[Collected data entries]
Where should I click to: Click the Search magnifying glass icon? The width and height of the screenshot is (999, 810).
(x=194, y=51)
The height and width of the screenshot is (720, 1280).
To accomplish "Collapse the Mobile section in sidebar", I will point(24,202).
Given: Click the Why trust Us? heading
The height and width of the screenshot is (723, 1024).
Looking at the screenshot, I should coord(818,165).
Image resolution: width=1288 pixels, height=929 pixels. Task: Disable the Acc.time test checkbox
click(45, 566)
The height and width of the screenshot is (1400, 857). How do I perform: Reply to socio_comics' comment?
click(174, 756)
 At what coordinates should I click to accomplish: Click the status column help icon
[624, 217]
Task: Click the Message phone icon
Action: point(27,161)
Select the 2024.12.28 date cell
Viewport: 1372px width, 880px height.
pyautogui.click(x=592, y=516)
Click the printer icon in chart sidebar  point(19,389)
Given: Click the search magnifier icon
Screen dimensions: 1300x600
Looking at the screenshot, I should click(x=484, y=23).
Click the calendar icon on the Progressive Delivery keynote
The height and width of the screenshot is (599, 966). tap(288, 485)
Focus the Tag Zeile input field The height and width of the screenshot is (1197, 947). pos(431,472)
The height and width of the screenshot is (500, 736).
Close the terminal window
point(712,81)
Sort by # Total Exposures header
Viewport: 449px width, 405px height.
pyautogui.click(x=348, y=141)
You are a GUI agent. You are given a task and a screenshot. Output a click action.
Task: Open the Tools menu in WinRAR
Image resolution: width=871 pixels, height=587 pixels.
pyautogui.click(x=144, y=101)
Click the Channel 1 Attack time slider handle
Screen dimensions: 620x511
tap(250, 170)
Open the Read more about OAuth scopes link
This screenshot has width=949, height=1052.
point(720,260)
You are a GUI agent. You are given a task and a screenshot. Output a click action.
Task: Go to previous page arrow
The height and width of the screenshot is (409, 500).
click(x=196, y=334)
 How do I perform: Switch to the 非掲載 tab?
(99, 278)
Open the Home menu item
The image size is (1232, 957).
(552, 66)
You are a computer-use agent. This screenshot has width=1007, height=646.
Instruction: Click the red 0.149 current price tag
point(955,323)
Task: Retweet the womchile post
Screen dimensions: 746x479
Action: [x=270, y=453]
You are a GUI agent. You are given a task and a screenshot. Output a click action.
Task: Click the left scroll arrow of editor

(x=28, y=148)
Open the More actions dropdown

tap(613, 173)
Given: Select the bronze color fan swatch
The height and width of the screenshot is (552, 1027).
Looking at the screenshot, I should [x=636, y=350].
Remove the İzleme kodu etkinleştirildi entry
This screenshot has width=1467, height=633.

-- WHAT IS REQUIRED --
Reproduce every line above, keeping each word exactly as it appears.

-- ANSWER TO THIS TASK --
Where should I click to: Click the Search magnifying glass icon? The width and height of the screenshot is (999, 810).
(x=194, y=51)
The height and width of the screenshot is (720, 1280).
To accomplish "Collapse the Mobile section in sidebar", I will point(24,202).
Given: Click the Why trust Us? heading
The height and width of the screenshot is (723, 1024).
Looking at the screenshot, I should coord(818,165).
Image resolution: width=1288 pixels, height=929 pixels. Task: Disable the Acc.time test checkbox
click(45, 566)
The height and width of the screenshot is (1400, 857). How do I perform: Reply to socio_comics' comment?
click(174, 756)
 At what coordinates should I click to accomplish: Click the status column help icon
[624, 217]
Task: Click the Message phone icon
Action: point(27,161)
Select the 2024.12.28 date cell
Viewport: 1372px width, 880px height.
pyautogui.click(x=592, y=516)
Click the printer icon in chart sidebar  point(19,389)
Given: Click the search magnifier icon
Screen dimensions: 1300x600
Looking at the screenshot, I should click(x=484, y=23).
Click the calendar icon on the Progressive Delivery keynote
The height and width of the screenshot is (599, 966). tap(288, 485)
Focus the Tag Zeile input field The height and width of the screenshot is (1197, 947). pos(431,472)
The height and width of the screenshot is (500, 736).
Close the terminal window
point(712,81)
Sort by # Total Exposures header
Viewport: 449px width, 405px height.
pyautogui.click(x=348, y=141)
You are a GUI agent. You are given a task and a screenshot. Output a click action.
Task: Open the Tools menu in WinRAR
Image resolution: width=871 pixels, height=587 pixels.
pyautogui.click(x=144, y=101)
Click the Channel 1 Attack time slider handle
Screen dimensions: 620x511
tap(250, 170)
Open the Read more about OAuth scopes link
This screenshot has width=949, height=1052.
point(720,260)
You are a GUI agent. You are given a task and a screenshot. Output a click action.
Task: Go to previous page arrow
The height and width of the screenshot is (409, 500).
click(x=196, y=334)
 How do I perform: Switch to the 非掲載 tab?
(99, 278)
Open the Home menu item
The image size is (1232, 957).
(552, 66)
You are a computer-use agent. This screenshot has width=1007, height=646.
Instruction: Click the red 0.149 current price tag
point(955,323)
Task: Retweet the womchile post
Screen dimensions: 746x479
Action: [x=270, y=453]
You are a GUI agent. You are given a task and a screenshot. Output a click action.
Task: Click the left scroll arrow of editor

(x=28, y=148)
Open the More actions dropdown

tap(613, 173)
Given: Select the bronze color fan swatch
The height and width of the screenshot is (552, 1027).
Looking at the screenshot, I should [x=636, y=350].
Remove the İzleme kodu etkinleştirildi entry
This screenshot has width=1467, height=633.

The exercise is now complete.